§ SHORT PROBLEM
Lay out these lines as a JSON list of strings, with each line as its own string and blank lines omitted.

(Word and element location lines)
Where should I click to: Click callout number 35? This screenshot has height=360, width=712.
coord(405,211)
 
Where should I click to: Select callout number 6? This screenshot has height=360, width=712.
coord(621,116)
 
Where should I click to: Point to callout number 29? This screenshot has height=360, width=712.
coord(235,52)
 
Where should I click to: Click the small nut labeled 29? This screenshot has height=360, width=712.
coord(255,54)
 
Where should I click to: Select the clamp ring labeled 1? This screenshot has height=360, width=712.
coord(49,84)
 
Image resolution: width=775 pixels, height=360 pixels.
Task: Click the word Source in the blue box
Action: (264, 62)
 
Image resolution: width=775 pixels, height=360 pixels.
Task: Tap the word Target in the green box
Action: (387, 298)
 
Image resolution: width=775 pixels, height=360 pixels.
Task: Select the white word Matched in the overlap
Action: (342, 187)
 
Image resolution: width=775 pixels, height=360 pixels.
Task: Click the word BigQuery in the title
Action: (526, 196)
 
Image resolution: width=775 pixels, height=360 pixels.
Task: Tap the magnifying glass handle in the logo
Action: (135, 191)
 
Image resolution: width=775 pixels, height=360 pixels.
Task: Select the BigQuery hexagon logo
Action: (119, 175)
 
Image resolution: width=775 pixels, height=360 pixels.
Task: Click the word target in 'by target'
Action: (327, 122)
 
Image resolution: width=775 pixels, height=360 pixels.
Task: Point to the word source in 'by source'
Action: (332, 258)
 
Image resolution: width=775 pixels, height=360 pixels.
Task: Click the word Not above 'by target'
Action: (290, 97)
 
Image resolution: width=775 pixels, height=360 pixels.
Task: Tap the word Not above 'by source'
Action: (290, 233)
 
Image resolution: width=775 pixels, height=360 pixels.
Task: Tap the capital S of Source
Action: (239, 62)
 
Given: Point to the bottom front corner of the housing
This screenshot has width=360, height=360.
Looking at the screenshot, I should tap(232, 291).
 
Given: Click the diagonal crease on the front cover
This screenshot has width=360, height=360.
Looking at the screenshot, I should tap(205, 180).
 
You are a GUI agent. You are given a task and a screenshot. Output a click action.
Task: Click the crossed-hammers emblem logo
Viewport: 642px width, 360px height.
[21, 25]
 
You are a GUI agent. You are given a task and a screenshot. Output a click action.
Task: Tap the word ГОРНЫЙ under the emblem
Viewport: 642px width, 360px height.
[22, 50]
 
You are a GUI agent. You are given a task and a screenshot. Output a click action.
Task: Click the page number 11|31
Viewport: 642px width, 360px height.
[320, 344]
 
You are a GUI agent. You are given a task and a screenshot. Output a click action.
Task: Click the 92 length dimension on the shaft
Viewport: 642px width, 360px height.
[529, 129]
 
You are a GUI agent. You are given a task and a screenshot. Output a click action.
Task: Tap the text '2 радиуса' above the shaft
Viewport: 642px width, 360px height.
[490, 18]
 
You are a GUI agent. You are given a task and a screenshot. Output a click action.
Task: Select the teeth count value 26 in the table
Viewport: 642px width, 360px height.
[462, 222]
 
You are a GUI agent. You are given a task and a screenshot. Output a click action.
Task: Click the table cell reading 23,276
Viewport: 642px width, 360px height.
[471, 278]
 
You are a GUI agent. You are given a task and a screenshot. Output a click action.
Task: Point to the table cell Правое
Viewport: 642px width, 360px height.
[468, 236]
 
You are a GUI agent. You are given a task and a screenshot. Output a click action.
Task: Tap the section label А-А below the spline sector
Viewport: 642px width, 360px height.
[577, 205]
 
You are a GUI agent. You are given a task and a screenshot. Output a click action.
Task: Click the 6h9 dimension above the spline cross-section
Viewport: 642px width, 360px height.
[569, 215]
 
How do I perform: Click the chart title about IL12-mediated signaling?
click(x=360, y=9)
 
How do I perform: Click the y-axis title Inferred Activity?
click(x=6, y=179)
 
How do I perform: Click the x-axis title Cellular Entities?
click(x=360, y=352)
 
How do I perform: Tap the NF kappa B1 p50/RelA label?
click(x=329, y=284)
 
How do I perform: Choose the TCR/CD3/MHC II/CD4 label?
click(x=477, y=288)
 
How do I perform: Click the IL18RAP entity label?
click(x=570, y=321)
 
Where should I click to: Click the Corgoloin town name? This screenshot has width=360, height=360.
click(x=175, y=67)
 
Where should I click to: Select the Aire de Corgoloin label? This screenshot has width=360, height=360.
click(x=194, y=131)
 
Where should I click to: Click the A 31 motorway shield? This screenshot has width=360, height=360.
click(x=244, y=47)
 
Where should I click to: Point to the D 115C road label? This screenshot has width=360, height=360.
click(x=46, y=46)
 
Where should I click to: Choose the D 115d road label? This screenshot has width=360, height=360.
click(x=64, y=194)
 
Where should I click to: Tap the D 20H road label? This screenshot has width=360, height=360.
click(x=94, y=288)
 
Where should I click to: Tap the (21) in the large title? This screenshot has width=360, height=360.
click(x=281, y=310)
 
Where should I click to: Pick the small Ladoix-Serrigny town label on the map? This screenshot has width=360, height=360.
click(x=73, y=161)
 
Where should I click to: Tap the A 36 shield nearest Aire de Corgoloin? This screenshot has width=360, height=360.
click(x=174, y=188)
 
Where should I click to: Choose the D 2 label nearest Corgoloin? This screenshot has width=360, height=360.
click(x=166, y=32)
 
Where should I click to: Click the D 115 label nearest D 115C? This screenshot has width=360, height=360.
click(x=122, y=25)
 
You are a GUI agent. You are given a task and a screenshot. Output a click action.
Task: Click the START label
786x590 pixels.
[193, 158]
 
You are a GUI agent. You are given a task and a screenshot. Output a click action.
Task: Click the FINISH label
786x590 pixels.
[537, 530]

§ OUTPUT OF THE TASK
[
  "Where should I click to: Click callout number 35? This screenshot has height=360, width=712.",
  "coord(405,211)",
  "Where should I click to: Select callout number 6? This screenshot has height=360, width=712.",
  "coord(621,116)",
  "Where should I click to: Point to callout number 29? This screenshot has height=360, width=712.",
  "coord(235,52)",
  "Where should I click to: Click the small nut labeled 29? This screenshot has height=360, width=712.",
  "coord(255,54)",
  "Where should I click to: Select the clamp ring labeled 1? This screenshot has height=360, width=712.",
  "coord(49,84)",
  "Image resolution: width=775 pixels, height=360 pixels.",
  "Task: Click the word Source in the blue box",
  "Action: (264, 62)",
  "Image resolution: width=775 pixels, height=360 pixels.",
  "Task: Tap the word Target in the green box",
  "Action: (387, 298)",
  "Image resolution: width=775 pixels, height=360 pixels.",
  "Task: Select the white word Matched in the overlap",
  "Action: (342, 187)",
  "Image resolution: width=775 pixels, height=360 pixels.",
  "Task: Click the word BigQuery in the title",
  "Action: (526, 196)",
  "Image resolution: width=775 pixels, height=360 pixels.",
  "Task: Tap the magnifying glass handle in the logo",
  "Action: (135, 191)",
  "Image resolution: width=775 pixels, height=360 pixels.",
  "Task: Select the BigQuery hexagon logo",
  "Action: (119, 175)",
  "Image resolution: width=775 pixels, height=360 pixels.",
  "Task: Click the word target in 'by target'",
  "Action: (327, 122)",
  "Image resolution: width=775 pixels, height=360 pixels.",
  "Task: Point to the word source in 'by source'",
  "Action: (332, 258)",
  "Image resolution: width=775 pixels, height=360 pixels.",
  "Task: Click the word Not above 'by target'",
  "Action: (290, 97)",
  "Image resolution: width=775 pixels, height=360 pixels.",
  "Task: Tap the word Not above 'by source'",
  "Action: (290, 233)",
  "Image resolution: width=775 pixels, height=360 pixels.",
  "Task: Tap the capital S of Source",
  "Action: (239, 62)",
  "Given: Point to the bottom front corner of the housing",
  "This screenshot has width=360, height=360.",
  "Looking at the screenshot, I should tap(232, 291).",
  "Given: Click the diagonal crease on the front cover",
  "This screenshot has width=360, height=360.",
  "Looking at the screenshot, I should tap(205, 180).",
  "You are a GUI agent. You are given a task and a screenshot. Output a click action.",
  "Task: Click the crossed-hammers emblem logo",
  "Viewport: 642px width, 360px height.",
  "[21, 25]",
  "You are a GUI agent. You are given a task and a screenshot. Output a click action.",
  "Task: Tap the word ГОРНЫЙ under the emblem",
  "Viewport: 642px width, 360px height.",
  "[22, 50]",
  "You are a GUI agent. You are given a task and a screenshot. Output a click action.",
  "Task: Click the page number 11|31",
  "Viewport: 642px width, 360px height.",
  "[320, 344]",
  "You are a GUI agent. You are given a task and a screenshot. Output a click action.",
  "Task: Click the 92 length dimension on the shaft",
  "Viewport: 642px width, 360px height.",
  "[529, 129]",
  "You are a GUI agent. You are given a task and a screenshot. Output a click action.",
  "Task: Tap the text '2 радиуса' above the shaft",
  "Viewport: 642px width, 360px height.",
  "[490, 18]",
  "You are a GUI agent. You are given a task and a screenshot. Output a click action.",
  "Task: Select the teeth count value 26 in the table",
  "Viewport: 642px width, 360px height.",
  "[462, 222]",
  "You are a GUI agent. You are given a task and a screenshot. Output a click action.",
  "Task: Click the table cell reading 23,276",
  "Viewport: 642px width, 360px height.",
  "[471, 278]",
  "You are a GUI agent. You are given a task and a screenshot. Output a click action.",
  "Task: Point to the table cell Правое",
  "Viewport: 642px width, 360px height.",
  "[468, 236]",
  "You are a GUI agent. You are given a task and a screenshot. Output a click action.",
  "Task: Tap the section label А-А below the spline sector",
  "Viewport: 642px width, 360px height.",
  "[577, 205]",
  "You are a GUI agent. You are given a task and a screenshot. Output a click action.",
  "Task: Click the 6h9 dimension above the spline cross-section",
  "Viewport: 642px width, 360px height.",
  "[569, 215]",
  "How do I perform: Click the chart title about IL12-mediated signaling?",
  "click(x=360, y=9)",
  "How do I perform: Click the y-axis title Inferred Activity?",
  "click(x=6, y=179)",
  "How do I perform: Click the x-axis title Cellular Entities?",
  "click(x=360, y=352)",
  "How do I perform: Tap the NF kappa B1 p50/RelA label?",
  "click(x=329, y=284)",
  "How do I perform: Choose the TCR/CD3/MHC II/CD4 label?",
  "click(x=477, y=288)",
  "How do I perform: Click the IL18RAP entity label?",
  "click(x=570, y=321)",
  "Where should I click to: Click the Corgoloin town name? This screenshot has width=360, height=360.",
  "click(x=175, y=67)",
  "Where should I click to: Select the Aire de Corgoloin label? This screenshot has width=360, height=360.",
  "click(x=194, y=131)",
  "Where should I click to: Click the A 31 motorway shield? This screenshot has width=360, height=360.",
  "click(x=244, y=47)",
  "Where should I click to: Point to the D 115C road label? This screenshot has width=360, height=360.",
  "click(x=46, y=46)",
  "Where should I click to: Choose the D 115d road label? This screenshot has width=360, height=360.",
  "click(x=64, y=194)",
  "Where should I click to: Tap the D 20H road label? This screenshot has width=360, height=360.",
  "click(x=94, y=288)",
  "Where should I click to: Tap the (21) in the large title? This screenshot has width=360, height=360.",
  "click(x=281, y=310)",
  "Where should I click to: Pick the small Ladoix-Serrigny town label on the map? This screenshot has width=360, height=360.",
  "click(x=73, y=161)",
  "Where should I click to: Tap the A 36 shield nearest Aire de Corgoloin? This screenshot has width=360, height=360.",
  "click(x=174, y=188)",
  "Where should I click to: Choose the D 2 label nearest Corgoloin? This screenshot has width=360, height=360.",
  "click(x=166, y=32)",
  "Where should I click to: Click the D 115 label nearest D 115C? This screenshot has width=360, height=360.",
  "click(x=122, y=25)",
  "You are a GUI agent. You are given a task and a screenshot. Output a click action.",
  "Task: Click the START label",
  "786x590 pixels.",
  "[193, 158]",
  "You are a GUI agent. You are given a task and a screenshot. Output a click action.",
  "Task: Click the FINISH label",
  "786x590 pixels.",
  "[537, 530]"
]